Pinellas County Sheriff Office begins body-worn cameras trial

Thirty Pinellas County Sheriff’s deputies are equipped with body-worn cameras as part of a field trial that began Oct. 28

Fresh off his reelection, Sheriff Bob Gualtieri told a collection of Pinellas County mayors Nov. 4 that he is looking at ways to make his agency even better in 2021.

Gualtieri, who handily defeated challenger Eliseo Santana the day before, touched on a number of topics during a presentation to the Pinellas County Mayors Council, including a new body camera program, an expanded mental health unit, COVID-19 concerns, and crime reduction.  

Sheriff Gualtieri tests positive for COVID-19

Pinellas County Sheriff Bob Gualtieri

Mental health

Gualtieri said one of his top priorities for 2021 is expanding the Sheriff’s Office mental health unit, which was established in 2016 and pairs deputies with licensed mental health professionals.

“We’ll have the trial, the pilot up and running in the next couple of weeks,” he said. “We’ll have eight teams of licensed mental health professionals and deputies that will be responding to these mental health calls in lieu of the cops in the zones who are not equipped to handle it.”

Until the mental health care system improves, Gualtieri said the co-response model is the safest and best approach.

“The cops’ skill-sets are not mental health,” he said. “The mental health professionals’ skill sets are not keeping the scene safe and protecting themselves when something goes wrong. So, unfortunately, the people who are called upon most these days to deal with people in mental health crises are those that are least qualified, and that’s the cops because they only get a few hours of mental health training in the police academy.”

That lack of training has only been exacerbated this year, he said, because of the pandemic. 

For example, Crisis Intervention Training, which provides 40 hours of specialized training on preventing mental health crises and de-escalation techniques, has been hard to come by.  

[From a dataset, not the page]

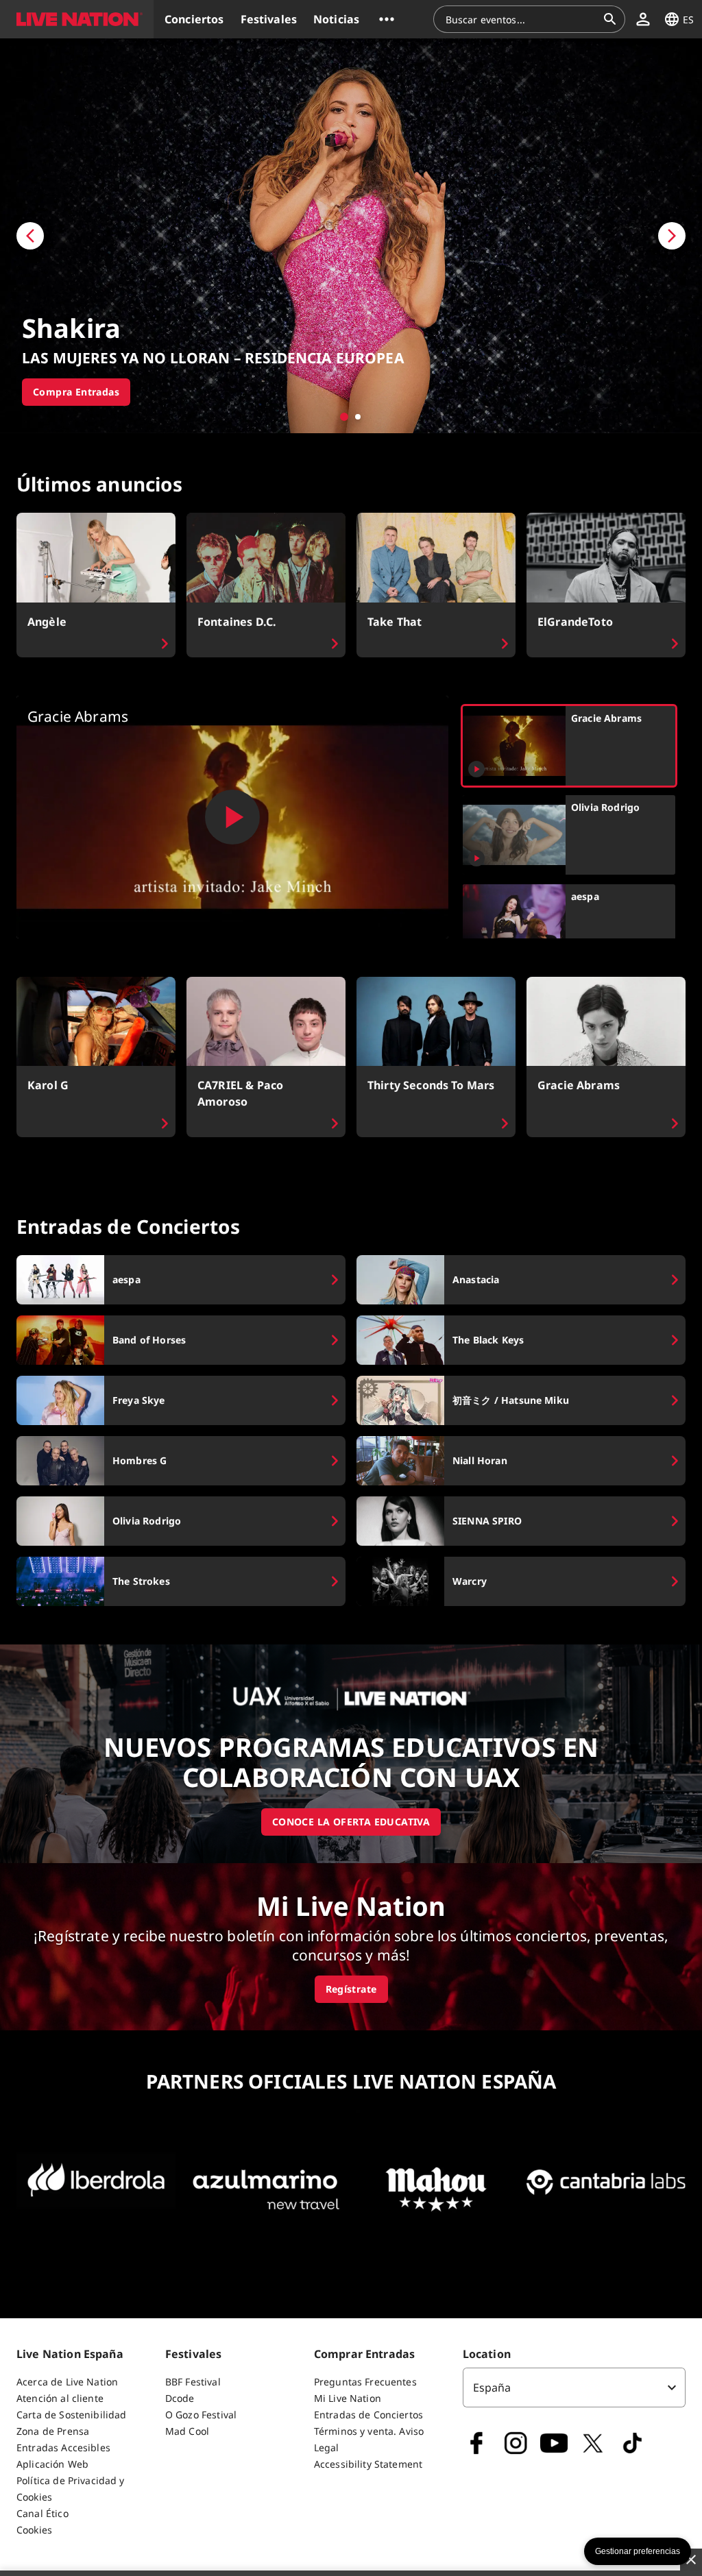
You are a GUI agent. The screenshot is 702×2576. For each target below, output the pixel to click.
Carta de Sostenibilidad (71, 2414)
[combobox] (521, 19)
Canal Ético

“I can tell you that we’re way undertrained on that,” he said. 

“We only have 25% of our 550 patrol deputies that are CIT trained, because we haven’t been able to do any classes this year, and the local CIT coalition has been challenged in the number of classes they can put on. So we’re having discussions with them now about significantly increasing the number of those classes.”

Threat assessment

Another top priority, Gualtieri said, is preventing crimes before they occur.

He intends to do that with the creation of a threat management unit in early 2021.

Last year, Gov. Ron DeSantis urged the Florida Department of Law Enforcement to establish a threat analysis strategy to ensure that agencies work together to identify and stop individuals from committing acts of violence, such as the Marjory Stoneman Douglas High School shooting.  

Gualtieri said state funding for that effort was a good start, but local agencies can do more.

“One of the things that I know we can all do better here in Pinellas County and across the state of Florida and across the country and that is in the area of threat management,” he said. “Law enforcement does a decent job of getting information in, a decent job of assessing information, but where we’re not doing a decent job is managing the threats in the long-term.”

Crime reduction

Overall, he said, the Sheriff’s Office has done an excellent job over the past decade. 

To back that up, he cited data compiled by the FBI that showed serious crimes, such as murder, rape or robbery, are down 49.5% in the past 10 years in the 13 municipalities his agency serves.

“Some of it is just good old-fashioned boots on the ground police work, use of technology, good laws, some good policies and all of that coming together to intersect. But it does affect all of us,” he said, adding that the entire state is at a 50-year low in crime. “It affects the economy, it affects tourism, it affects all of those things that make us thrive.”

Body cameras

Gualtieri said a field trial on a body-worn camera program is underway. 

“The field trial to work out the kinks, the bugs,” he said. “It’s going to cost about $3 million a year to outfit about 850 law enforcement deputies on a five-year contract. So, it’s going to cost about $15 million to implement it.”

He said his deputies’ reaction to the program has been mixed because there are still some unknowns on how it will be implemented.   

He said the cameras will be activated when a weapon is pulled, but they will not be on for a deputy’s entire shift. So, deputies will have some discretion in order to be cognizant of privacy concerns.

“It helps law enforcement officers more than it hurts them, and, quite honestly, the only thing it’s going to hurt them is if they did something wrong, and if they’ve done something wrong then they need to be accountable and they need to own it.”

The sheriff said his biggest concern with the program is managing community expectations about how useful the cameras are. 

“I think people also need to realize that it’s just one more tool in the toolbox,” he said. “It is one more way to collect evidence and that’s what it should primarily be there for and that we don’t have expectations that are unrealistic.”


Gualtieri, who is a member of the county’s executive policy group, said COVID-19 in Pinellas has been manageable and stable the past several weeks. 

He said the biggest problem producing the most complaints has been at bars and restaurants in the beach communities.

“There are some that think, for whatever reason, that they don’t have to wear masks and that some of these rules don’t apply to them,” he said. “So we’re having some discussions about how to fix that.”